■ Selected extract
Women Workers: Still fighting for the right to organise
ICFTU OnLine...., 059/980306/DD, 6 March 1998
Brussels. March 6 1998 (ICFTU OnLine): "Women are a growing force within the workplace, and in trade unions. They now make up nearly 50% of the labour market, and 35% of union members," said Lois Stewart, head of the ICFTU Equality Department, commenting on a new ICFTU report launching a campaign marking 50 years of fighting for union rights.
Claiming their Rights charts women workers' battles with governments, employers, and sometimes with their male colleagues in their fight for union rights. Armed with Convention 87, passed in 1948, which gives workers the right to organise, women workers are become increasingly militant.
Although women form nearly half the world's workforce, their jobs are concentrated in low paid, casual work or in the informal sector. They work in areas such as textiles, where working conditions are characterised by bullying, unpaid overtime, and often the requirement that they must undergo a pregnancy test before being hired.
These women have faced severe restrictions when they have organised to defend themselves. For example Ingrid Bastardo and Carmen Nidia Rosario tried to set up a union in a factory in one of the Dominican Republic's export processing zones. Their initiative did not go unnoticed - one night they were attacked with clubs, leaving them seriously wounded. Ingrid Bastardo was pregnant.

■ Collected data entries
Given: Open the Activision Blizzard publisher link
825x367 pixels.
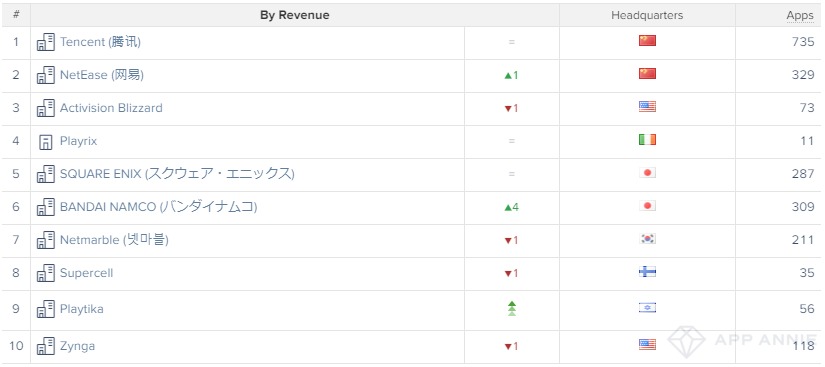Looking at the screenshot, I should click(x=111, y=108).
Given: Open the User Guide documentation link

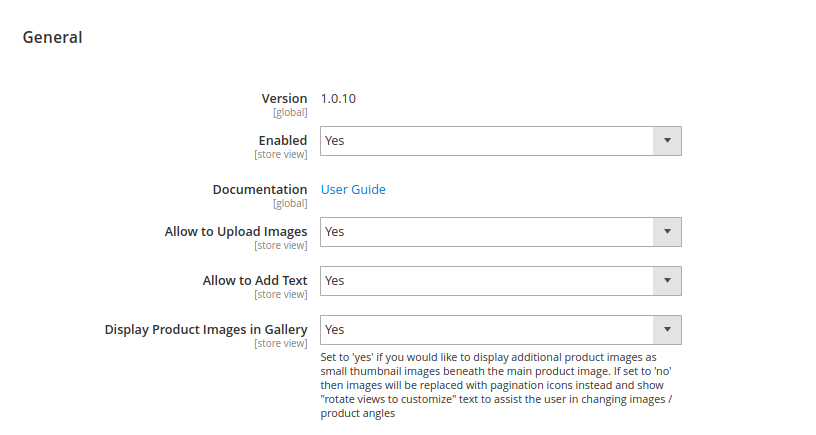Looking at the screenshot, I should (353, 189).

■ Task requirements
Continue the article on women workers' fight for the right to organize, starting after its final sentence.

■ Task answer
Not only do many women work in the export processing zones; they are also the majority of migrant workers, particularly, domestic servants. In a difficult sector to organise women are often poorly paid, exploited and raped or abused by their employers. In 1990, Veronique Akobe, from the Cote d'Ivoire, a maid in France, received a 20 year sentence for killing her employer and wounding his son, both of whom she accused of rape. Following an international campaign, she was freed in July 1996.
Women form the bulk of public service workers. In Zimbabwe in 1996 nurses went on strike because of the government's refusal to respect an agreement to raise salaries. Almost 135,000 workers - mainly women - were dismissed, and recruitment advertisements appeared in the South African and British press. Following a call to President Mugabe, half the nurses were reinstated, but not the trade unionists. However, they refused to start work before the trade union leaders were also reinstated.
Women activists are the target of death squads trying to wipe out trade unionists in Colombia. Frieleht Varon, who led her hospital branch of the National Health Union (SINDESS) was found dead near her workplace, and Magaly Penaranda, a trade unionist in the public sector union in Ocana was murdered last June. Luisa Barrantes, leader of the Colombian public service trade union was declared a military target by paramilitary groups.
The struggle for women workers' rights is not new. The report describes a strike of 4000 machinists in Belgium's National Weapon's Factory in 1966 for equal rights with the male factory workers. "The strike helped enormously to speed up the struggle for women's emancipation", according to the strike leader, Charlotte Haughlustaine.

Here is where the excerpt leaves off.